Il leader Usa cancella le intese commerciali di Obama Via l’accordo con in Paesi del Pacifico: agiamo da soli 

Francesco Semprini Busiarda 24 1 2017
Smarcarsi dagli schemi del multilateralismo per avere mani libere su fronte della lotta al terrorismo. È su questo binomio che si articola l’azione di Trump, da una parte impegnato ad abbattere a colpi di decreti gli ordini precostituiti sul piano commerciale, dall’altra lanciato a triangolazioni pindariche nella lotta allo Stato islamico. «Il presidente è aperto a lavorare con Mosca per combattere l’Isis in Siria», spiega Sean Spicer che non esclude azioni militari congiunte con la Russia. Un’intesa quella anti-califfato che può essere estesa a qualsiasi Paese impegnato su questo fronte e che vede un importante attore anche nell’Iran.

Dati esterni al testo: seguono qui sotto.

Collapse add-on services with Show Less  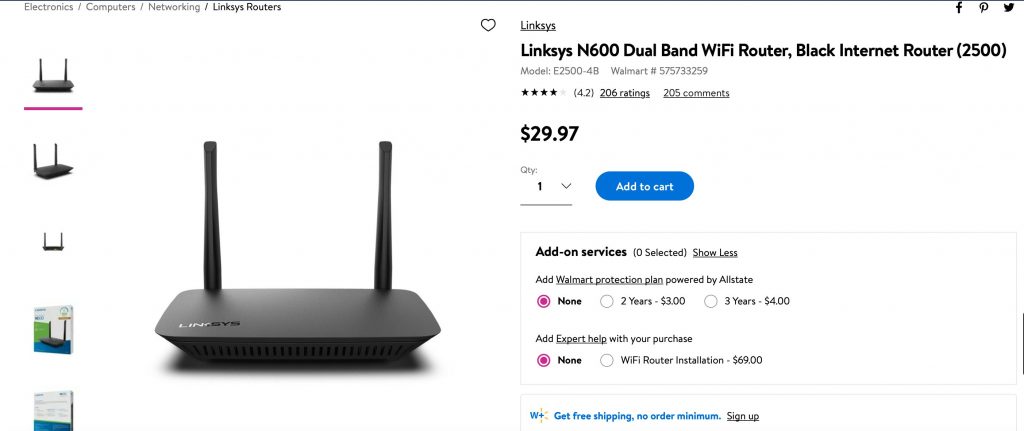pyautogui.click(x=715, y=253)
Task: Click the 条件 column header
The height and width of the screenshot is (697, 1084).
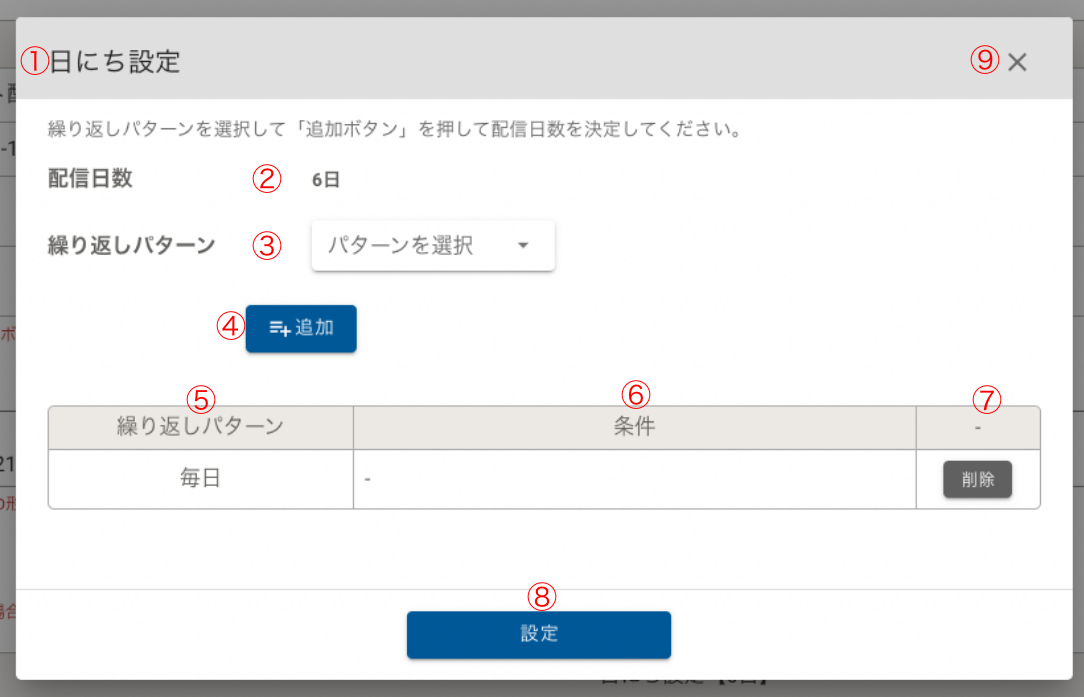Action: 634,427
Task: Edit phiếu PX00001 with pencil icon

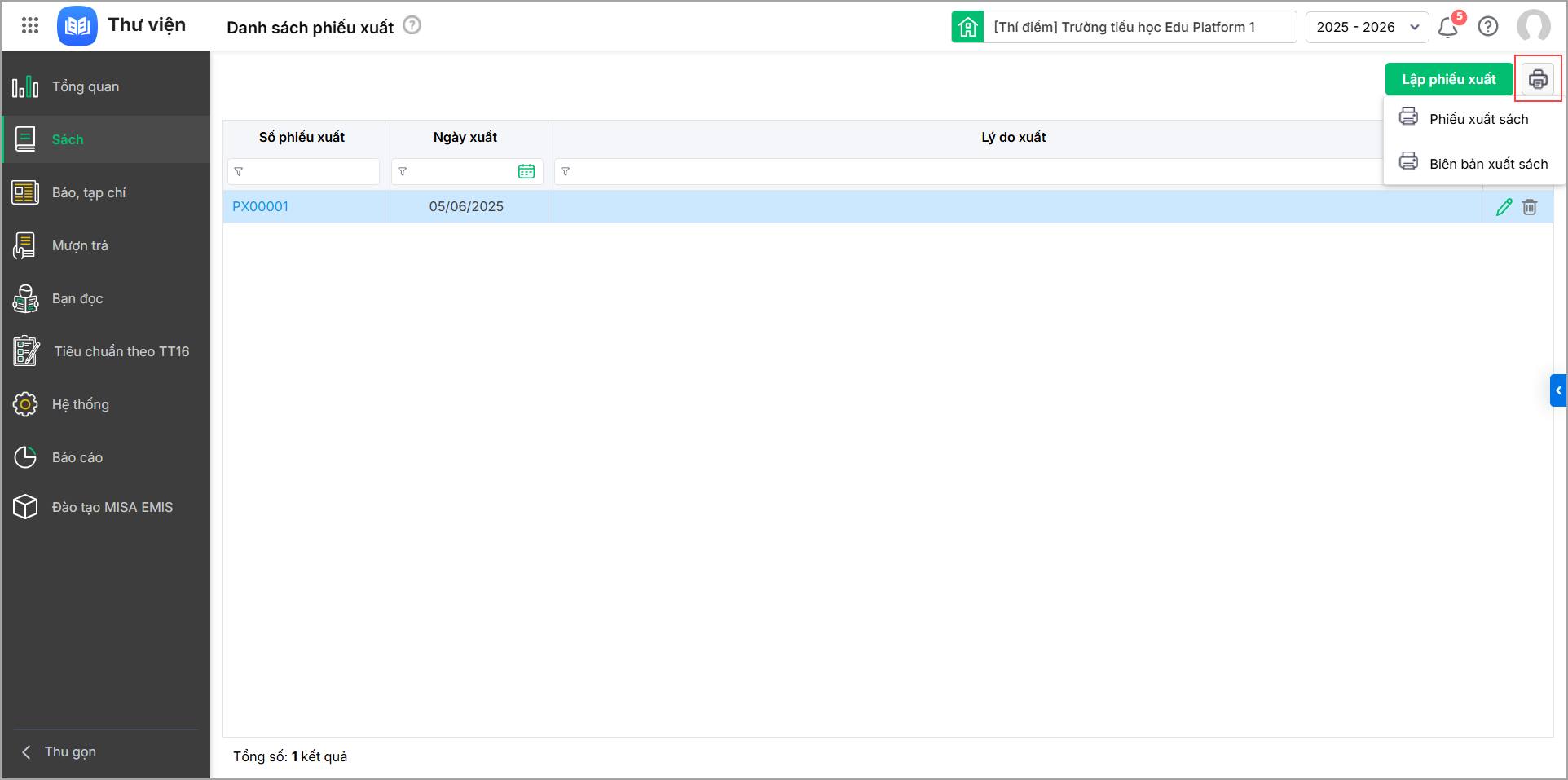Action: (x=1504, y=207)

Del resto nella visione trumpiana anche la sponda del Cremlino è parte del progetto «America First», così come gli ordini esecutivi siglati ieri dal neopresidente. In primis quello che decreta il ritiro degli Usa dalla «Trans-Pacific-Partnership», l’accordo di libero scambio tra 12 Paesi dell’Area Asia-Pacifico voluto da Barack Obama. E con esso la rinegoziazione del North America Free Trade Agreement (Nafta) l’accordo costitutivo dell’area di libero commercio tra Usa, Messico e Canada. Trump ha annunciato pesanti dazi anche per le aziende Usa che spostano la produzione fuori dagli Usa e vendono negli Usa. «Nessun braccio di ferro ma anche nessun atteggiamento di sottomissione», replica il presidente messicano Enrique Pena Nieto (alla Casa Bianca il 31 gennaio) dopo una telefonata col premier canadese Justin Trudeau. Annunci che fanno fluttuare le valute: l’euro riprende terreno sul dollaro per i timori della prevedibile ondata protezionistica trumpiana, sfiorando gli 1,075 dollari. «Produrre in Usa e assumere americano», ha ribadito Trump nel corso del suo primo incontro alla Casa Bianca con i leader del business, promettendo di tagliare del 75% il quadro regolatorio e ridurre le tasse per sviluppare l’economia. Il Presidente ha incaricato i capitani d’impresa, tra cui l’«amico» Mark Fields, ad di Ford, di elaborare in 30 giorni un piano per rilanciare il manifatturiero. E se dalla parte delle imprese si incentiva su quella della spesa pubblica si taglia. Come? Con un memorandum che congela le assunzioni del governo federale - fatta eccezione per le forze armate - per «abbattere il labirinto della burocrazia». Il primo lunedì da presidente è stato però anche l’occasione di procedere con un’incursione nel terreno dei valori. Sempre a colpi di decreto Trump ha ristabilito il bando sull’erogazione di fondi federali alle Ong internazionali che praticano aborti, introdotto da Ronald Reagan nel 1984 e cancellato da Obama. La dimostrazione di voler mantener fede alle promesse fatte ai conservatori. Insomma un lunedì da leoni per il neo presidente nei confronti del quale prosegue l’arrembaggio nelle aule di tribunali con una nuova azione legale che lo vede accusato di aver violato la Costituzione consentendo ai suoi alberghi e alle altre attività di accettare pagamenti dai governi stranieri. Accusa «totalmente senza merito», replica l’inquilino della Casa Bianca il quale, a scanso di equivoci, fa sapere di «essersi dimesso dalle sua società».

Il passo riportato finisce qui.